Askar Aidarkhan –son of the incarcerated poet and civil activist, Aron Atabek, and Ekaterina Kuramshina – the wife of Vadim Kuramshin, human rights activist sentenced to 12 years of imprisonment, met in Warsaw with Polish MPs in late September and early October. These meetings were organised by the Open Dialogue Foundation. During the meeting, the members of Kazakh political prisoners’ families presented accounts on the persecutions of Atabek and Kuramshin.
On September 30, Askar Aidarkhan met with Małgorzata Gosiewska (Law and Justice), who, having heard their stories, promised to help to file an enquiry with the Minister of Foreign Affairs, write a letter to the authorities of Kazakhstan and to take part in a monitoring mission in Kazakhstan. Another participant in the meeting was Igor Vinyavskiy, former editor-in-chief of the Kazakh newspaper Vzglyad, who was granted refugee status in Poland in September.
On the following day, the guests from Kazakhstan met and spoke with Andrzej Lewandowski (Your Move) and Tomasz Makowski (independent MP), who also offered assistance. They are going to sign the enquiry to be filed with the MoFA and the letter to Kazakh authorities concerning the imprisoned activists. The two MPs also expressed their will to be part of a mission to Kazakhstan.

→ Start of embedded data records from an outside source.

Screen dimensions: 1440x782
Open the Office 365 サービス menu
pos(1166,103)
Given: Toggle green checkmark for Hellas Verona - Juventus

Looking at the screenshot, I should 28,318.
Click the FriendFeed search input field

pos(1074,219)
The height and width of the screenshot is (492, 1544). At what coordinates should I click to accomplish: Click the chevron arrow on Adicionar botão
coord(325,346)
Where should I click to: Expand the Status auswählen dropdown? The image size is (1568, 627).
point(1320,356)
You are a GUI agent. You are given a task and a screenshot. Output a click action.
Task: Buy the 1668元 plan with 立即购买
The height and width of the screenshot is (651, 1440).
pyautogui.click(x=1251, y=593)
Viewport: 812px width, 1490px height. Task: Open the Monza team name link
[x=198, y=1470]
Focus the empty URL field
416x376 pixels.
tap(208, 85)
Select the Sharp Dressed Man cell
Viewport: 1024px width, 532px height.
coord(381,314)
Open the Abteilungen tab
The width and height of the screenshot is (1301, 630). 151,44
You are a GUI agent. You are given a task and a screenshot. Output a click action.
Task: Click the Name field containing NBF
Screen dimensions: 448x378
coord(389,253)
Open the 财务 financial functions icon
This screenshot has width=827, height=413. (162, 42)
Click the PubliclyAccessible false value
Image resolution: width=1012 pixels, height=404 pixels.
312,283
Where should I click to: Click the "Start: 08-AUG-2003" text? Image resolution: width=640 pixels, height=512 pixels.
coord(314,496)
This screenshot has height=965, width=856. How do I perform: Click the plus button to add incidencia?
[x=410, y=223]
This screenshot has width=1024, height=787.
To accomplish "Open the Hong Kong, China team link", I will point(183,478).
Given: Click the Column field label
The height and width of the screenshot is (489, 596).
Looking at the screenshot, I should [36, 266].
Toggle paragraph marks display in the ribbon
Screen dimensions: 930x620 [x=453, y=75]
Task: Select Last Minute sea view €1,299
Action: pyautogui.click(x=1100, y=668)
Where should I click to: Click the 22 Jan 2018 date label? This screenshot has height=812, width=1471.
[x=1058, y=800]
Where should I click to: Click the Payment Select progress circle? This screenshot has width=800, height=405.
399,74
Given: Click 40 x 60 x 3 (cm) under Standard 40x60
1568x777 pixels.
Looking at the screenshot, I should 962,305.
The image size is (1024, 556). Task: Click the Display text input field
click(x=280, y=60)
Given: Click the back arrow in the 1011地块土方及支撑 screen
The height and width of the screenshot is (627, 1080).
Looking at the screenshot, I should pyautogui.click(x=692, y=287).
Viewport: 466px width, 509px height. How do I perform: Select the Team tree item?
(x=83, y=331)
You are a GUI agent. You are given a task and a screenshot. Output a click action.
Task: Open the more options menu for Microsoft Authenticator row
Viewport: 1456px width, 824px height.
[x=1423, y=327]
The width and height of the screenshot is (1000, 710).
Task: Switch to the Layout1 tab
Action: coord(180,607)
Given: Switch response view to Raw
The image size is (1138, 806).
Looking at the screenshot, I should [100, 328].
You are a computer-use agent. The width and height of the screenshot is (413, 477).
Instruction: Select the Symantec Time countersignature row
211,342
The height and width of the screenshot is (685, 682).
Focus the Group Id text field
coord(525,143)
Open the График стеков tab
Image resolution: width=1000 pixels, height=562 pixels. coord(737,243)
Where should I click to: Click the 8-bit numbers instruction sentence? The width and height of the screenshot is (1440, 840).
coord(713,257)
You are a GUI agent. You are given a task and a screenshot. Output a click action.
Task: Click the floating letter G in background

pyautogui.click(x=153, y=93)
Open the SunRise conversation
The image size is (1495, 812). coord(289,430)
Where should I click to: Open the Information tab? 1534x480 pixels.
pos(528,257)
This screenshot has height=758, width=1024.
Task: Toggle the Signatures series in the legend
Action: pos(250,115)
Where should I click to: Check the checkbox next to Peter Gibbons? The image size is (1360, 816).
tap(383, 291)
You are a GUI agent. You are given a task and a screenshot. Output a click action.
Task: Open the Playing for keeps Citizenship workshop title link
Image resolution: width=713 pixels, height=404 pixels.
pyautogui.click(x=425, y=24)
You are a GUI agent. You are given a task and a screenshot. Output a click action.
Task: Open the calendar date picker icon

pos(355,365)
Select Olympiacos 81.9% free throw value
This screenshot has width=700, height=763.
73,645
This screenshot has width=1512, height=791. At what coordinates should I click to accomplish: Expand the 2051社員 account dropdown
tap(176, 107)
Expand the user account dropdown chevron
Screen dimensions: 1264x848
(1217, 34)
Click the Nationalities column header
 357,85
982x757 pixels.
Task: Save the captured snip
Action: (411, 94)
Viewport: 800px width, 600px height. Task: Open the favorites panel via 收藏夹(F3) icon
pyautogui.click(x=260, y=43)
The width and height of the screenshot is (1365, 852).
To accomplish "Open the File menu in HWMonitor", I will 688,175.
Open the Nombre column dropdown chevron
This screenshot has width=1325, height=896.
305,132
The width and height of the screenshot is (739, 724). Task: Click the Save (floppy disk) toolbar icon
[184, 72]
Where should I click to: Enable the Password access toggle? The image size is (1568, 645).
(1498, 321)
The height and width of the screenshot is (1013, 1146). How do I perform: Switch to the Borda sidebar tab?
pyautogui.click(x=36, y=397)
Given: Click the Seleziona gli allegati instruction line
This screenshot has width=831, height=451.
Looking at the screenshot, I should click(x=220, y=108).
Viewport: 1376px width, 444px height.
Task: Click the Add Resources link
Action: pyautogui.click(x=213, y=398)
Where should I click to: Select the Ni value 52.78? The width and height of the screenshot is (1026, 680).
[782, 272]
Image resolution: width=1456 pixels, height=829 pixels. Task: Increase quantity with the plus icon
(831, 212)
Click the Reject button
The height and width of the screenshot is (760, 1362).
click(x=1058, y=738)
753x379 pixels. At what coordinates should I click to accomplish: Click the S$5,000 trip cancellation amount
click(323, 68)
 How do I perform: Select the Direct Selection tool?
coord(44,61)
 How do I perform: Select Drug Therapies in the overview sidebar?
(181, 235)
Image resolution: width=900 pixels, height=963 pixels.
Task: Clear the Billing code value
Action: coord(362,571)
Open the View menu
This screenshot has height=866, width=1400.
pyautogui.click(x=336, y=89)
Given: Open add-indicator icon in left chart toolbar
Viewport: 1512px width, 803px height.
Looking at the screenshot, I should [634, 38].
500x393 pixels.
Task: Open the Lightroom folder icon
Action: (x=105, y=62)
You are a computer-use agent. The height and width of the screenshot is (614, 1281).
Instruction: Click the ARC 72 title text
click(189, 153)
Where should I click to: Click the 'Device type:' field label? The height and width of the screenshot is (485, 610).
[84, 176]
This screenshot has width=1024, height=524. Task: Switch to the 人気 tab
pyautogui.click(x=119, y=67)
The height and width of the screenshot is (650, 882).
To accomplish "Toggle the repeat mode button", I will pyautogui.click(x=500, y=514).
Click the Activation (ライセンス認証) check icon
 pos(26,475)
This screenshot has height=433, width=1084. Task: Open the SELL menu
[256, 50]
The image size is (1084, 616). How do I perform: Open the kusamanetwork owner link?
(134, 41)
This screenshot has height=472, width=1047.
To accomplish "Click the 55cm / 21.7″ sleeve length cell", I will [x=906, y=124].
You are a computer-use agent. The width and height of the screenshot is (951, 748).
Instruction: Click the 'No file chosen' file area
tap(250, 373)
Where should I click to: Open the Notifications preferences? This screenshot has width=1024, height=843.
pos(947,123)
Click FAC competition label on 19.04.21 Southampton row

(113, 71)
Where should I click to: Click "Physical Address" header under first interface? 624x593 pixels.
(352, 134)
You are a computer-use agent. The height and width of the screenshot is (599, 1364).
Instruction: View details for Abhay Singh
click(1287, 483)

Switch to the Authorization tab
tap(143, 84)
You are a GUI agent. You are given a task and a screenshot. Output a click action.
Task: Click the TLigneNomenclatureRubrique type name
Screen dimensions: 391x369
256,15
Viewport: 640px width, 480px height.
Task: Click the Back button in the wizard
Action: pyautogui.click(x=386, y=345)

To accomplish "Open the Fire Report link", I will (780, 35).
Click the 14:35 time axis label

On October 2, our guests met with Marcin Święcicki (Civic Platform). After listening to Vadim Kuramshin’s story, the MP offered to participate in the mission. He also suggested writing a letter to the prison administration or Prosecutor General, describing Kuramshin’s circumstances in prison and demanding explanations.
Vadim Kuramshin is a defender of human rights, well known throughout the world, and a laureate of the prestigious Ludovic Trarieux award for 2013. Kuramshin was sentenced to 12 years in prison for allegedly extorting money from an assistant to a district prosecutor, but the real reason behind his persecution was his activity as a human rights defender. Criminal proceedings against Kuramshin were instituted after he had reported that in prison establishments, inmates were being subjected to torture and treated in an inhumane manner.
The political prisoner Aron Atabek has been behind bars for over 6 years now. Because of a conflict relating to residential issues, there were clashes between local residents and the police on the Shanyrak housing estate in Almaty on 14.07.2006. Aron Atabek chaired the committee representing land owners and residents in the district. According to the accounts of numerous witnesses, during the clashes with the police he tried to stop the violence. Nevertheless, on 18.10.2007 a court sentenced him to 18 years of deprivation of liberty in a strict regime colony for organising mass-scale riots. Wishing to obtain testimonies against Aron Atabek, for five days, police tormented the witnesses, inflicting physical violence upon them.